Failures to reconsolidate memory in a mouse model of Alzheimer's disease

Abstract

Previous studies have demonstrated that the formation of spatial, contextual and trace conditioning memories are impaired in animal models of Alzheimer's disease (AD), consistent with the observations that the first sign of cognitive decline in AD includes difficulties in the acquisition of new information or memory formation. Evidence is accumulating that memory retrieval is a dynamic process in which stored information becomes labile again and needs to be restabilized. However, it is poorly understood how this process referred to as memory reconsolidation is affected in animal models of AD. The present study was designed to use contextual fear conditioning to compare the changes in memory formation and subsequent reconsolidation processes in transgenic mice that overexpress human APP and PS1 harboring five familial AD mutations (5XFAD model). The results clearly demonstrate that cognitive dysfunction starts to occur primarily as reduced levels of contextual learning or memory formation in 5XFAD mice, but it is exacerbated by additional retrieval-dependent retrograde amnesia due to deficient reconsolidation as disease further develops.

Fig. 1

Age-dependent impairments of contextual fear conditioning in 5XFAD mice. (A–C) 5XFAD mice at 3–4 months (A), 6–7 months (B) and 10–15 months (C) of ages, and their respective wild-type littermate mice were trained with 2 CS/US pairings for contextual fear conditioning. 5XFAD mice at 6–7 and 10–15 months of age but not at 3–4 months of age show significantly lower levels of contextual freezing than wild-type controls when tested 24 h after training (n = 15–21 mice per group). * p < 0.05 versus wild-type controls. All data are presented as mean ± SEM.

Fig. 2

Deficient reconsolidation of contextual fear memory in older 5XFAD mice. Experimental design used is presented at the top of each panel. (A) 5XFAD mice at 10–12 months of age and their wild-type littermate mice were trained with 5 CS/US pairings for contextual fear conditioning. Mice received a single 3-min re-exposure to the conditioning context 24 h after training, and were then tested for contextual memory 24 h later. Levels of freezing during re-exposure were not different between 5XFAD and wild-type mice.
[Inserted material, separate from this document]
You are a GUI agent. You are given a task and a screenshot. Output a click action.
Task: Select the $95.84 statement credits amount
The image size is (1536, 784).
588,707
In contrast, levels of freezing during subsequent memory testing in 5XFAD mice were significantly lower than those of wild-type controls (* p < 0.05) and as compared to those during re-exposure (^#p < 0.05) (n = 12–14 mice per group). (B) When mice received no re-exposure intervening between training with 5 CS/US pairings and memory testing 48 h later, no difference in freezing levels was found between 5XFAD mice and wild-type controls (n = 11–14 mice per group). (C) Weaker training with 1 CS/US pairing dramatically reduced freezing during re-exposure in wild-type mice, but similar levels of freezing were retained during memory testing 24 h later (n = 12 mice per group). All data are presented as mean ± SEM.

Fig. 3

Normal reconsolidation of contextual fear memory in younger 5XFAD mice. Experimental design used is presented at the top of each panel. (A) 5XFAD mice at 3–4 months of age and their wild-type littermate mice were trained with 2 CS/US pairings for contextual fear conditioning. Mice received a single 3-min re-exposure to the conditioning context 24 h after training, and were then tested for contextual memory 24 h later (n = 9–12 mice per group). (B) 5XFAD mice at 6–7 months of age and their wild-type littermate mice were similarly tested for reconsolidation except that they were trained with 5 CS/US pairings (n = 9–10 mice per group). In either case, levels of freezing were not significantly different between 5XFAD (closed columns) and wild-type mice (open columns) or between the re-exposure and subsequent memory test sessions. However, a trend toward a decrease in reconsolidation was observed in 5XFAD mice at 6–7 months of age as compared to wild-type littermate controls during memory testing 24 h after re-exposure (p = 0.11). All data are presented as mean ± SEM.